A prendere la parola anche l’attivista per i diritti umani Francesca Pascale, che ha espresso piena solidarietà al popolo iraniano, definendolo un esempio di coraggio e di resistenza civile. Pascale ha ribadito l’importanza di non abbassare la guardia e di continuare a esercitare pressione politica affinché la comunità internazionale non normalizzi i rapporti con un regime autoritario.

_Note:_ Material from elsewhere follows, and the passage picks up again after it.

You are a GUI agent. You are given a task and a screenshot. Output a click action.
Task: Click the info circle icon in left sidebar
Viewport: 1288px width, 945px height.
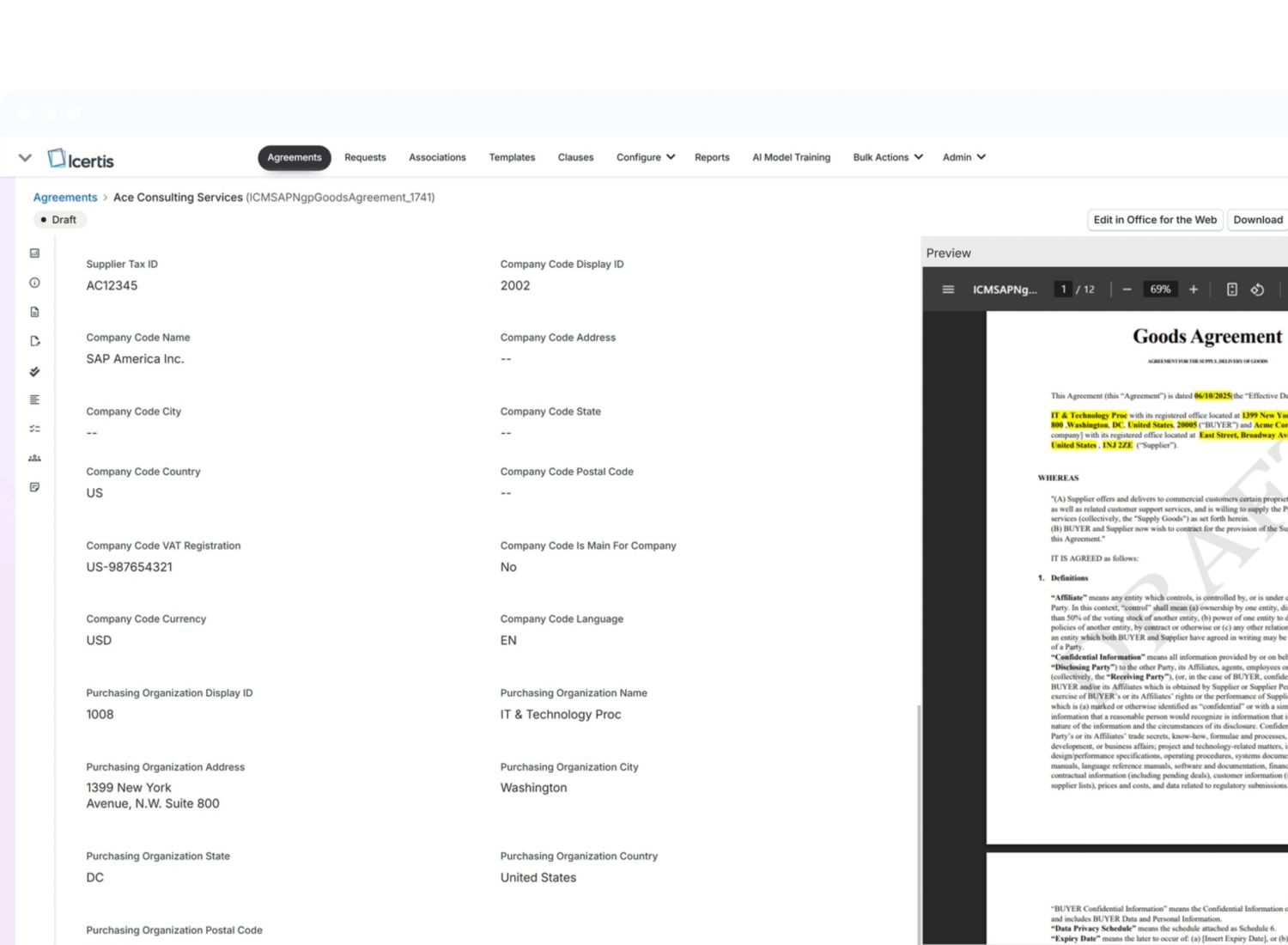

Il collegamento con altre lotte per la libertà
Un respiro internazionale alla manifestazione è stato dato dall’intervento di Maria Claudia López, rappresentante della Premio Nobel venezuelana María Corina Machado, che ha evidenziato i punti di contatto tra la lotta del popolo venezuelano e quella del popolo iraniano. Entrambe, ha sottolineato, sono battaglie contro sistemi di potere che reprimono il dissenso e soffocano le libertà fondamentali.
López ha ricordato il recente incontro negli Stati Uniti tra María Corina Machado e il Principe Reza Pahlavi, interpretato come un segnale di una crescente rete internazionale di opposizione ai regimi autoritari.
Il ruolo dell’Europa e dell’Italia
Nel corso degli interventi è stato più volte richiamato il ruolo dell’Europa e dell’Italia nello scenario internazionale. Alessandro Bertoldi, direttore esecutivo dell’Istituto Milton Friedman, ha ricordato come le Guardie della Rivoluzione iraniane siano oggi considerate un’organizzazione terroristica e come la battaglia del popolo iraniano non riguardi solo il Medio Oriente, ma la difesa dei valori democratici condivisi dall’Occidente.
Secondo Bertoldi e altri relatori, l’Italia ha il dovere morale e politico di schierarsi senza ambiguità al fianco di chi lotta per la libertà, traducendo le dichiarazioni di principio in scelte concrete di politica estera.
Un messaggio che guarda al futuro
La manifestazione di Roma si è conclusa con un messaggio chiaro e condiviso: il popolo iraniano non ha paura. Nonostante la repressione, le proteste continuano all’interno del Paese e la diaspora mantiene alta l’attenzione internazionale. Gli organizzatori hanno parlato di segnali di crescente instabilità del regime e di una possibile fase di transizione, indicando nel Principe Reza Pahlavi una figura pronta a guidare un processo democratico.
Roma, per un giorno, è diventata il luogo simbolico di questa speranza, l’eco europea di una battaglia che si combatte soprattutto dentro i confini iraniani ma che riguarda, secondo i manifestanti, la coscienza democratica dell’intera comunità internazionale.